The vote was not without controversy, however. The vote on relisting Wise was bundled alongside a measure that lets Class B shareholders in the company retain “golden share” supervoting powers for 10 more years.
Under Wise policy, Class B shares, owned by the company’s longtime investors, are worth nine votes apiece, while Class A shares are worth one. But the Class B voting power was limited to five years after the company went public. That debut came in 2021, so golden shares were due to expire next year.
Coupling the two measures drew backlash from one of the fintech’s co-founders, Taavet Hinrikus, who urged shareholders last week to reject the relisting, on the thought the golden share extension would give too much power to his former business partner, Wise CEO Kristo Käärmann.

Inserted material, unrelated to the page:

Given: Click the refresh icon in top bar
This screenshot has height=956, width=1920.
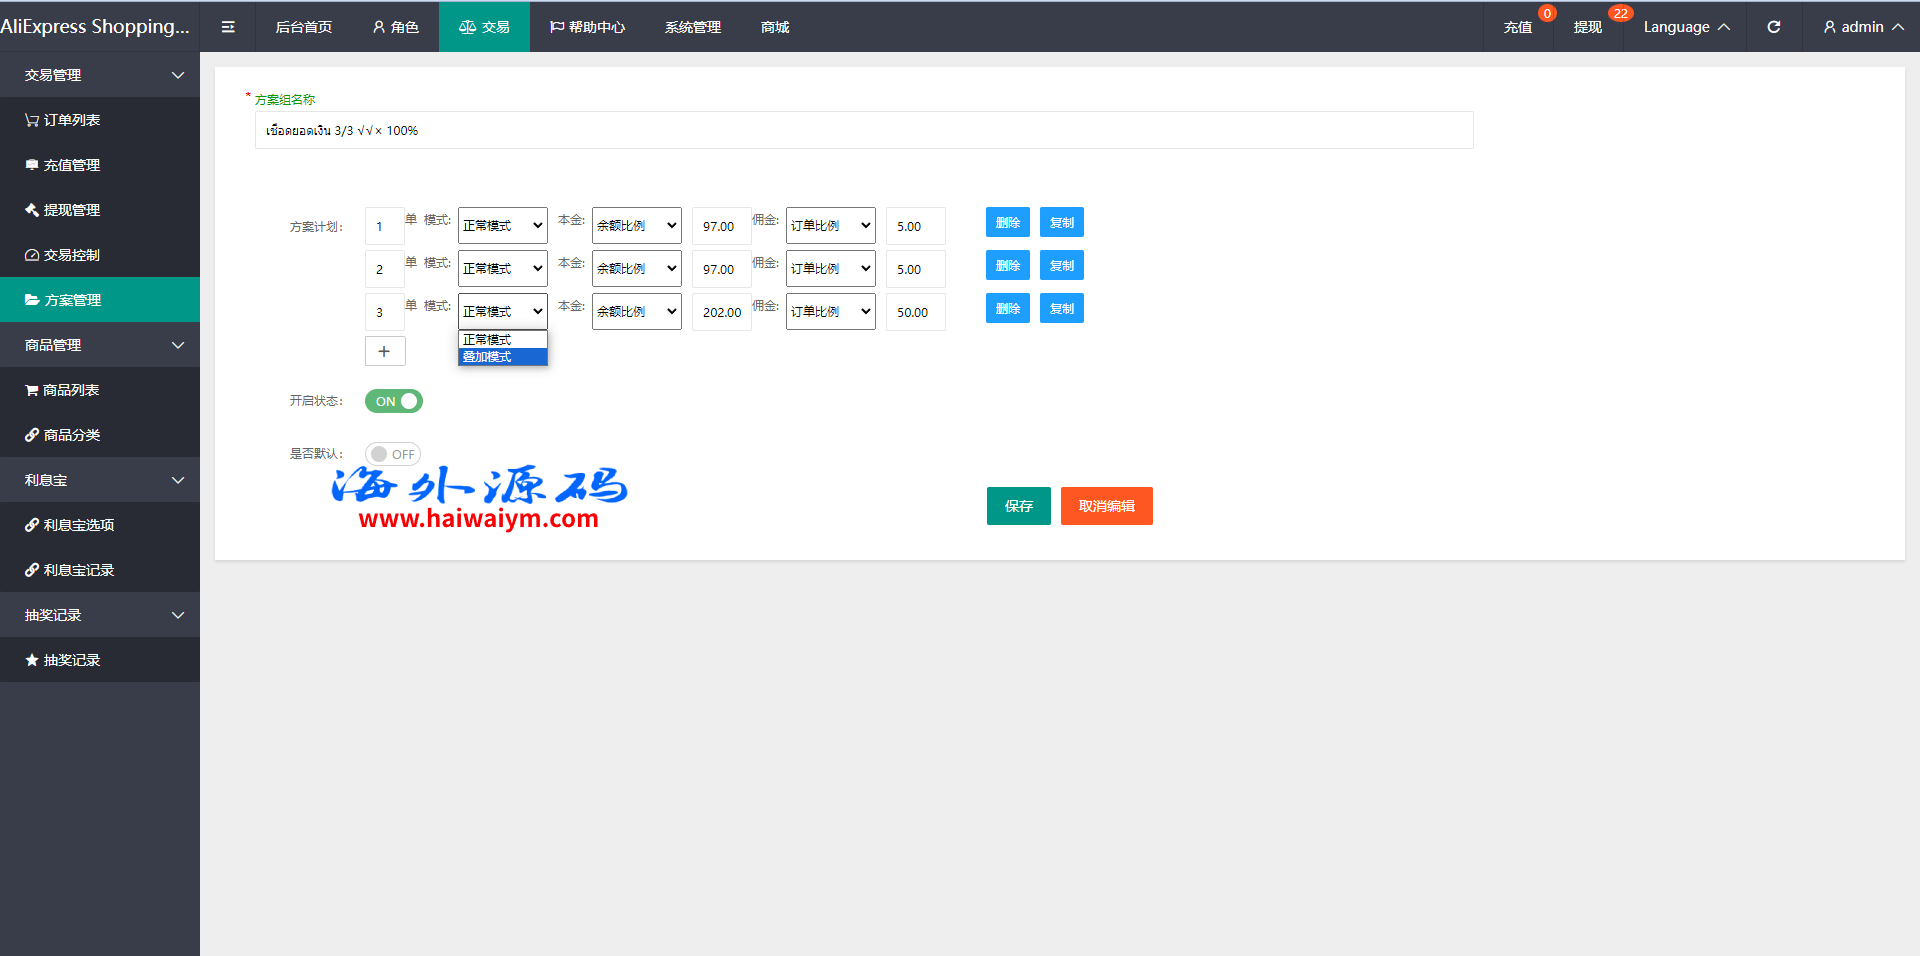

“Every CEO would like to have special rights forever. Every shareholder says they should not exist,” Hinrikus said, according to The Wall Street Journal. “The question is how do you impose time limits, so everyone feels good, and how do you do it transparently?”
As it stands, Käärmann owns an 18% stake in Wise but controls just less than 50% of the votes in the company because of his Class B shares. Hinrikus, by comparison, owns 5.1% of Wise’s shares.
Wise asserted in June that moving its primary listing to the U.S. would draw retail and institutional investors, increase its liquidity and perhaps boost its valuation, currently around $17 billion.
But Käärmann remains cautious that outside forces may pressure Wise to increase fees as a method to boost earnings, Bloomberg reported, citing sources who have worked with the CEO.
Perhaps another concern is that activist investors might push Wise to pay dividends. The company’s technology may also draw interest from an acquiring bank.
Hinrikus, meanwhile, accused Wise of trying to bury the detail that the relisting vote would also include the supervoting extension. (The first mention of the supervoting measure came on page 10 of the proposal Wise sent to its investors.)
The supervoting measure was hidden so well, Hinrikus argued, that proxy advisers Glass Lewis and Institutional Shareholder Services didn’t mention it on first pass. Each later issued an addendum.
“Glass Lewis believes multi-class share structures with unequal voting rights are typically not in the best interests of common shareholders,” the proxy adviser wrote in a report July 22, adding it was “concerned.” Glass Lewis ultimately advised Wise shareholders to back the move.
Wise needed a majority of Class A and B shareholders to approve the measure – with the caveat that a “supermajority” of investors holding 75% of the value of the company’s stock must vote in favor of the relisting proposal for it to pass.
It received support from holders of more than 90% of its Class A stock and nearly 85% of its Class B shares.
“We’re pleased that our owners have overwhelmingly approved the proposal, giving us a strong mandate to proceed,” Wise Chair David Wells said in a statement Monday. “We appreciate the extensive engagement with our owners. With this high level of support, our focus is firmly on moving forward.”
Wise plans to keep a secondary listing in the U.K. A court in the country must also give its blessing on the move.
Still, the dual measure draws skepticism from some observers of the space.
“Whenever anyone wants to extend dual-class shares for 10 years, there are legitimate concerns about their motivations,” Jay Ritter, a finance professor at the University of Florida, told The Wall Street Journal. “Is this entrenchment, or is this innocuous?”